### What is expected:
Return the following entries exactly, word for word.
[Start of Attachment]
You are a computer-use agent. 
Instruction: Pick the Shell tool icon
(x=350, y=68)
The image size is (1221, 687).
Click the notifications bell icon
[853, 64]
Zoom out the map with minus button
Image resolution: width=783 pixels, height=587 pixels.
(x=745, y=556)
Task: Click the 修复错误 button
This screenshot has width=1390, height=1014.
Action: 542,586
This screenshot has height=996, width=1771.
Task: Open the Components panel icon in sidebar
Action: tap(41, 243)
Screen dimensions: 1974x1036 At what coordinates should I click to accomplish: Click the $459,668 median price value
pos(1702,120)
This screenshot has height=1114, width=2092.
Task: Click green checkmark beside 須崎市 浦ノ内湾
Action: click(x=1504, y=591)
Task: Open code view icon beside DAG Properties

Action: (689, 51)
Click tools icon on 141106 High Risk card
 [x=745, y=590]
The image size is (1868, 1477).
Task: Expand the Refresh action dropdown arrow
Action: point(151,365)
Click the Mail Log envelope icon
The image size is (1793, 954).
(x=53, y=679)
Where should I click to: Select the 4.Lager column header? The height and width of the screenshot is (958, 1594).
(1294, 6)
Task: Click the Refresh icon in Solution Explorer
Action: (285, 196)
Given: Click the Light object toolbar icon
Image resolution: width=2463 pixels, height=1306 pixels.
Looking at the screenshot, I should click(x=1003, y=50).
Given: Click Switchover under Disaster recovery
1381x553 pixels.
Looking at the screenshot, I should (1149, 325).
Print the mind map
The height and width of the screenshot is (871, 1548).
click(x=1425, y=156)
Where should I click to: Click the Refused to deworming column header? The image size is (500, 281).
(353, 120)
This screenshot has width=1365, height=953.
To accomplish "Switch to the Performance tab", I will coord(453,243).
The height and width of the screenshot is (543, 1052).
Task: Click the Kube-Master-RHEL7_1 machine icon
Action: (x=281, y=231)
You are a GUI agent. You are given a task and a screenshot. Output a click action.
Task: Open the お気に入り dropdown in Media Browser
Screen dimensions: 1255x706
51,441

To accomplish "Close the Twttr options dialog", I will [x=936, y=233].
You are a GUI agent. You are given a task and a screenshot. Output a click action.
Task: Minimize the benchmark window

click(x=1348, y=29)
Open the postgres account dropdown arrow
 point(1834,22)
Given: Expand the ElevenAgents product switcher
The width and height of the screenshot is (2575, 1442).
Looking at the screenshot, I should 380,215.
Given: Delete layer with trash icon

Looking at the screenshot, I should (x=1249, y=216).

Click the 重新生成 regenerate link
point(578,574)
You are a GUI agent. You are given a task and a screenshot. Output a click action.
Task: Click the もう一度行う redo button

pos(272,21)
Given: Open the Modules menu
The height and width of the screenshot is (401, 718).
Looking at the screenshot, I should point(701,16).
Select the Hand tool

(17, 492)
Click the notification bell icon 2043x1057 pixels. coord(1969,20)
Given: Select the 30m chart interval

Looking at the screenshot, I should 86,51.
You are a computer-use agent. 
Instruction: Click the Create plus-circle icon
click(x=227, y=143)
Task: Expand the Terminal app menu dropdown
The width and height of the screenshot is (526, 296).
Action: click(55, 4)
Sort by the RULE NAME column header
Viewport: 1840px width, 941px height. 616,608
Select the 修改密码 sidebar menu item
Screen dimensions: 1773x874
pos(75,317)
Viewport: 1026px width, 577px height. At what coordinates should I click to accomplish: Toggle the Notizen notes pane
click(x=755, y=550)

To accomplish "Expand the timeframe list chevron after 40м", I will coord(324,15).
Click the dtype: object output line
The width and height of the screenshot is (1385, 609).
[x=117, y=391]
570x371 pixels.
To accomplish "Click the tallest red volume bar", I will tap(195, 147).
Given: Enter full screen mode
[End of Attachment]
### Problem solution:
You are a computer-use agent. 
Instruction: Pick the Shell tool icon
(x=350, y=68)
The image size is (1221, 687).
Click the notifications bell icon
[853, 64]
Zoom out the map with minus button
Image resolution: width=783 pixels, height=587 pixels.
(x=745, y=556)
Task: Click the 修复错误 button
This screenshot has width=1390, height=1014.
Action: 542,586
This screenshot has height=996, width=1771.
Task: Open the Components panel icon in sidebar
Action: tap(41, 243)
Screen dimensions: 1974x1036 At what coordinates should I click to accomplish: Click the $459,668 median price value
pos(1702,120)
This screenshot has height=1114, width=2092.
Task: Click green checkmark beside 須崎市 浦ノ内湾
Action: click(x=1504, y=591)
Task: Open code view icon beside DAG Properties

Action: (689, 51)
Click tools icon on 141106 High Risk card
 [x=745, y=590]
The image size is (1868, 1477).
Task: Expand the Refresh action dropdown arrow
Action: point(151,365)
Click the Mail Log envelope icon
The image size is (1793, 954).
(x=53, y=679)
Where should I click to: Select the 4.Lager column header? The height and width of the screenshot is (958, 1594).
(1294, 6)
Task: Click the Refresh icon in Solution Explorer
Action: (285, 196)
Given: Click the Light object toolbar icon
Image resolution: width=2463 pixels, height=1306 pixels.
Looking at the screenshot, I should click(x=1003, y=50).
Given: Click Switchover under Disaster recovery
1381x553 pixels.
Looking at the screenshot, I should (1149, 325).
Print the mind map
The height and width of the screenshot is (871, 1548).
click(x=1425, y=156)
Where should I click to: Click the Refused to deworming column header? The image size is (500, 281).
(353, 120)
This screenshot has width=1365, height=953.
To accomplish "Switch to the Performance tab", I will coord(453,243).
The height and width of the screenshot is (543, 1052).
Task: Click the Kube-Master-RHEL7_1 machine icon
Action: (x=281, y=231)
You are a GUI agent. You are given a task and a screenshot. Output a click action.
Task: Open the お気に入り dropdown in Media Browser
Screen dimensions: 1255x706
51,441

To accomplish "Close the Twttr options dialog", I will [x=936, y=233].
You are a GUI agent. You are given a task and a screenshot. Output a click action.
Task: Minimize the benchmark window

click(x=1348, y=29)
Open the postgres account dropdown arrow
 point(1834,22)
Given: Expand the ElevenAgents product switcher
The width and height of the screenshot is (2575, 1442).
Looking at the screenshot, I should 380,215.
Given: Delete layer with trash icon

Looking at the screenshot, I should (x=1249, y=216).

Click the 重新生成 regenerate link
point(578,574)
You are a GUI agent. You are given a task and a screenshot. Output a click action.
Task: Click the もう一度行う redo button

pos(272,21)
Given: Open the Modules menu
The height and width of the screenshot is (401, 718).
Looking at the screenshot, I should point(701,16).
Select the Hand tool

(17, 492)
Click the notification bell icon 2043x1057 pixels. coord(1969,20)
Given: Select the 30m chart interval

Looking at the screenshot, I should 86,51.
You are a computer-use agent. 
Instruction: Click the Create plus-circle icon
click(x=227, y=143)
Task: Expand the Terminal app menu dropdown
The width and height of the screenshot is (526, 296).
Action: click(55, 4)
Sort by the RULE NAME column header
Viewport: 1840px width, 941px height. 616,608
Select the 修改密码 sidebar menu item
Screen dimensions: 1773x874
pos(75,317)
Viewport: 1026px width, 577px height. At what coordinates should I click to accomplish: Toggle the Notizen notes pane
click(x=755, y=550)

To accomplish "Expand the timeframe list chevron after 40м", I will coord(324,15).
Click the dtype: object output line
The width and height of the screenshot is (1385, 609).
[x=117, y=391]
570x371 pixels.
To accomplish "Click the tallest red volume bar", I will tap(195, 147).
Given: Enter full screen mode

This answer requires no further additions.